Families make the most of the early summer sun to play in the surf, couples eat lunch in the many open-air beach restaurants and young people strum away on guitars on the green spaces between the coastal road and the Mediterranean.

The backdrop is a city that is economically active and physically growing fast.

“They joke that Israel’s national bird should be the crane – the mechanical kind!” says Jon Medved, founder and CEO of the online global venture investment platform Our Crowd.

An engaging character with an overwhelmingly upbeat view of his world, Medved tells me that, “in the first quarter of this year, almost $2bn was invested in Israeli start-ups… We’re having one of the best years we’ve ever had. People who are engaged with Israel are not disengaging.”

Medved insists that, despite everything, Israel is still the “start-up nation” and a good option for would-be investors.

“There are 400 multinational corporations that have operations here. Not a single multinational, has closed its operation in Israel since the war.”

To an extent, Elise Brezis agrees with Mr Medved’s assessment.

The economics professor at Bar-Ilan University near Tel Aviv acknowledges that despite the last quarter’s GDP figures, Israel’s economy remains “remarkably resilient”.

“When it comes to tourism, yes, we have a reduction in exports. But we had also reduction in imports,” says Brezis. “So in fact, the balance of payments is still okay. That’s what is so problematic is that from the data, you don’t really feel that there is such a terrible situation in Israel.”

But Prof Brezis detects a wider malaise in Israeli society that isn’t reflected in economic data.

“Israel’s economy might be robust, but Israeli society is not robust right now. It’s like looking at a person and saying, ‘Wow, his salary is high,’ […] but in fact he’s depressed. And he’s thinking, ‘What will I do with my life?’ – That’s exactly Israel today.”

If the outlook in Israel is mixed, then across the separation barrier that divides Jerusalem and Bethlehem the view from the Palestinian side is overwhelmingly bleak.

deserted area outside church of nativity, bethlehem, 11 oct 2023
Tourism to the Church of the Nativity in Bethlehem “stopped immediately” after Hamas attacked Israel last October

Tourism is especially important to the economies of towns like Bethlehem in the occupied West Bank.

While some people are still heading to Jerusalem’s sites, in the place where Christians believe Jesus was born tourism “stopped immediately” after 7 October last year, says Dr Samir Hazboun, chairman of Bethlehem’s Chamber of Commerce and Industry.

That’s when Hamas attacked Israeli communities near Gaza, killing about 1,200 people, mainly civilians, taking about 250 hostages and sparking the current war.

There’s huge dependence and reliance on Israel’s economy here – but Israel virtually closed off the landlocked West Bank after 7 October and this has had a disastrous impact on the life and work of many Palestinians, Dr Hazboun says.

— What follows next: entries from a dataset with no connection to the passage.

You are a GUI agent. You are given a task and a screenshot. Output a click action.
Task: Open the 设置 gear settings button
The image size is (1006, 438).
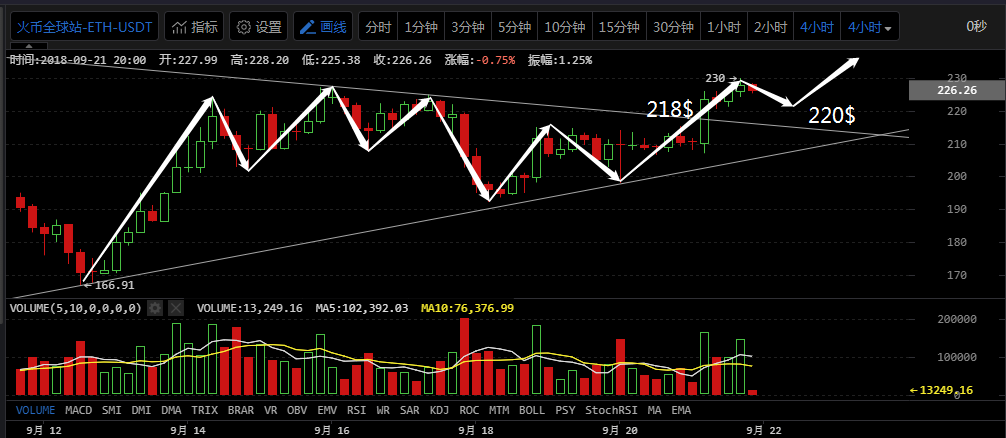pyautogui.click(x=257, y=27)
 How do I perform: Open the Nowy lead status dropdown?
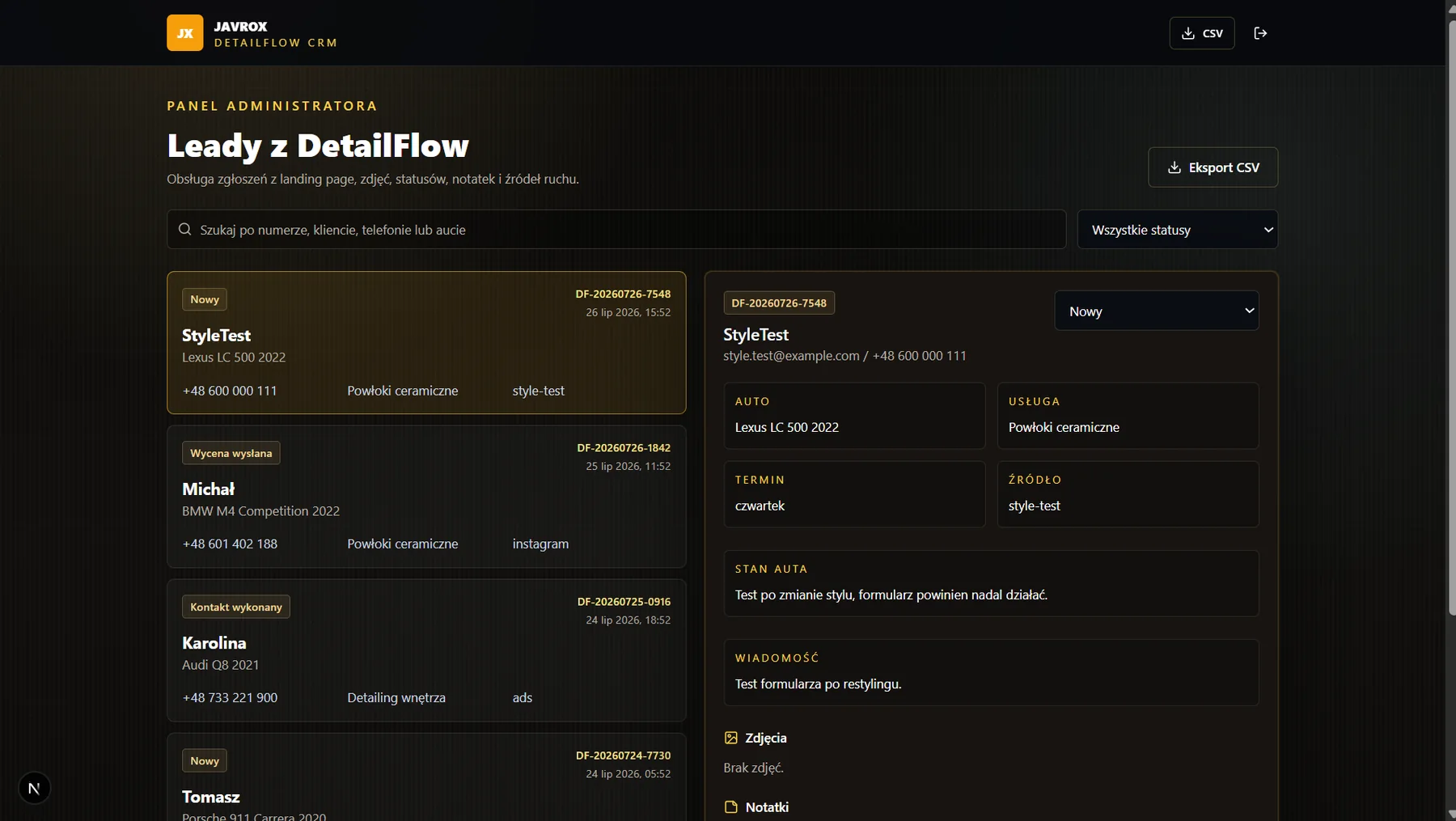click(1157, 311)
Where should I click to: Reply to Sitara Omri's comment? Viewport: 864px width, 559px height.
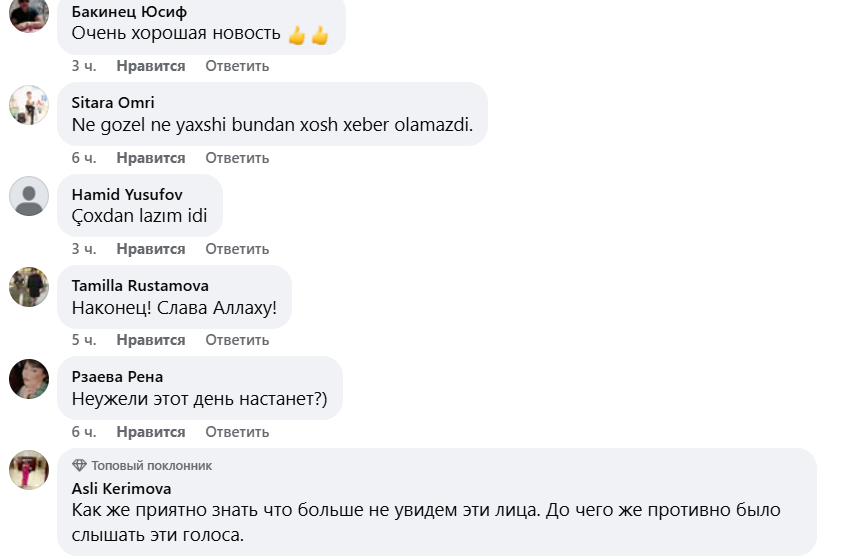click(x=237, y=158)
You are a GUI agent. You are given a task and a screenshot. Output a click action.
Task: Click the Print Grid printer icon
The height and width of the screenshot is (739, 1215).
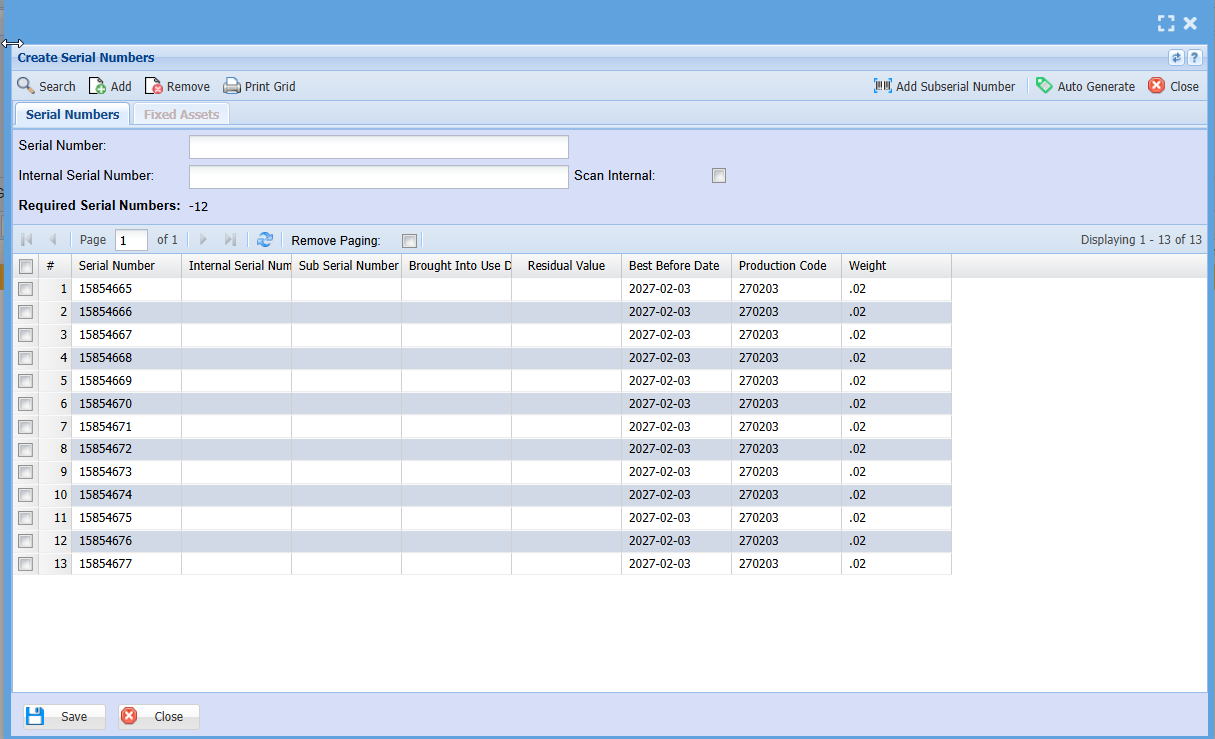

“The Bethlehem governorate right now is closed,” he says. “There are around 43 gates [in the Israeli security barrier] but only three are open. So with between 16,000 and 20,000 Palestinian workers from our area working in Israel, immediately, they lost their income.”

The chamber of commerce says that the revenues from local Palestinians working in Israel amounted to 22bn shekels ($5.8bn) annually.

“You can imagine the impact on the economy,” says Dr Hazboun, who is particularly concerned for the prospects for younger Palestinians the longer the war continues and more the Israeli and West Bank economies decouple.

“The younger generation now are jobless, they are not working. Many of them are talented people,” he laments.

“In June I’m expecting around 30,000 new graduates from the Palestinian universities. What they will do?

In Gaza itself the economy has been completely destroyed by six months of war. Israel’s relentless aerial bombardment and ground operations have killed 34,183 people, mostly women and children, according to the Hamas-run health ministry.

Unlike in some parts of Israel, where there is optimism around being able to ride out the storm and continue attracting investors, in the West Bank and Gaza there is little hope things will return to any kind of normal.